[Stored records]
---

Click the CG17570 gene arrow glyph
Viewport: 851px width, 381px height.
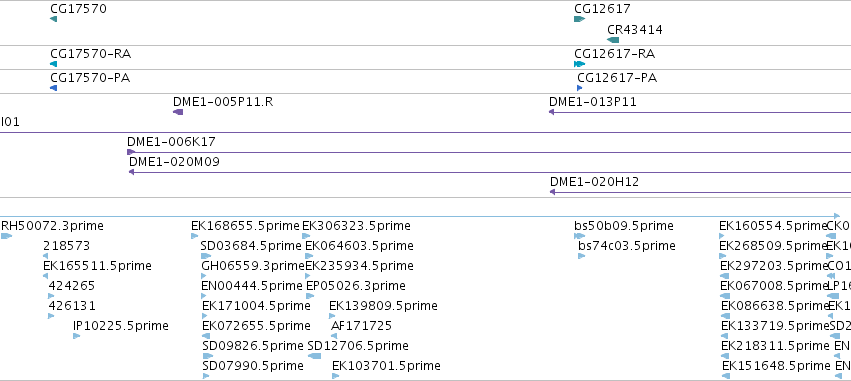pos(53,19)
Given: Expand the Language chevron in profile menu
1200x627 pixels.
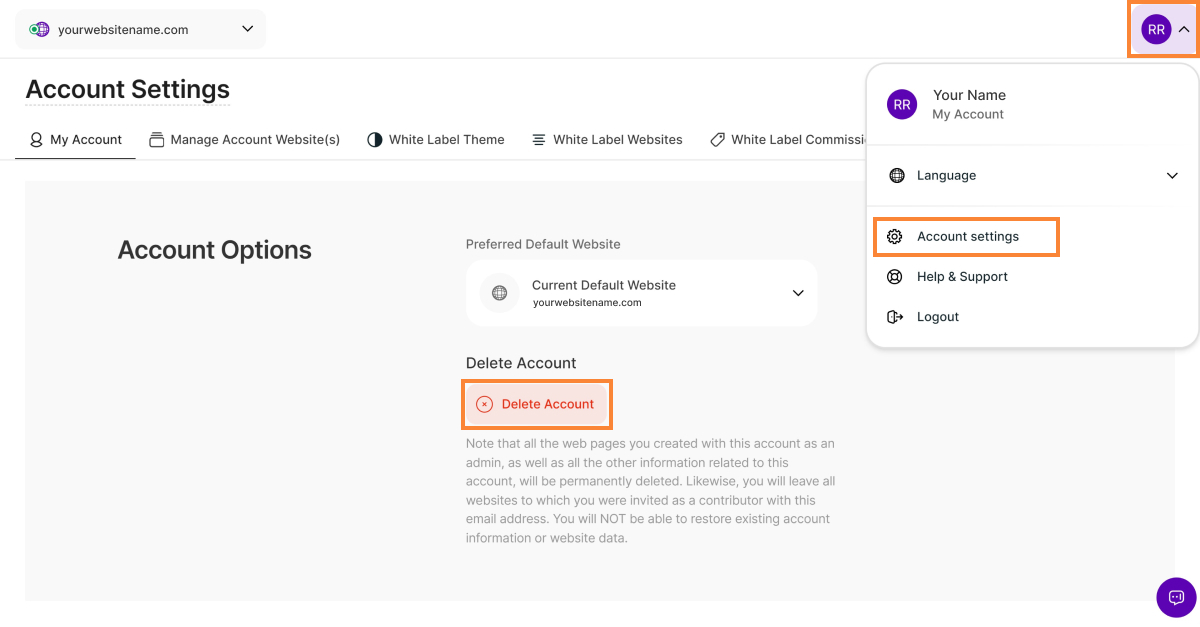Looking at the screenshot, I should pyautogui.click(x=1173, y=176).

---

■ **TASK BRIEF**
Nothing but the pictures is to be left out; repeat the data exactly.

■ **WRITTEN SOLUTION**
Click the CG17570 gene arrow glyph
Viewport: 851px width, 381px height.
pos(53,19)
Given: Expand the Language chevron in profile menu
1200x627 pixels.
Looking at the screenshot, I should pyautogui.click(x=1173, y=176).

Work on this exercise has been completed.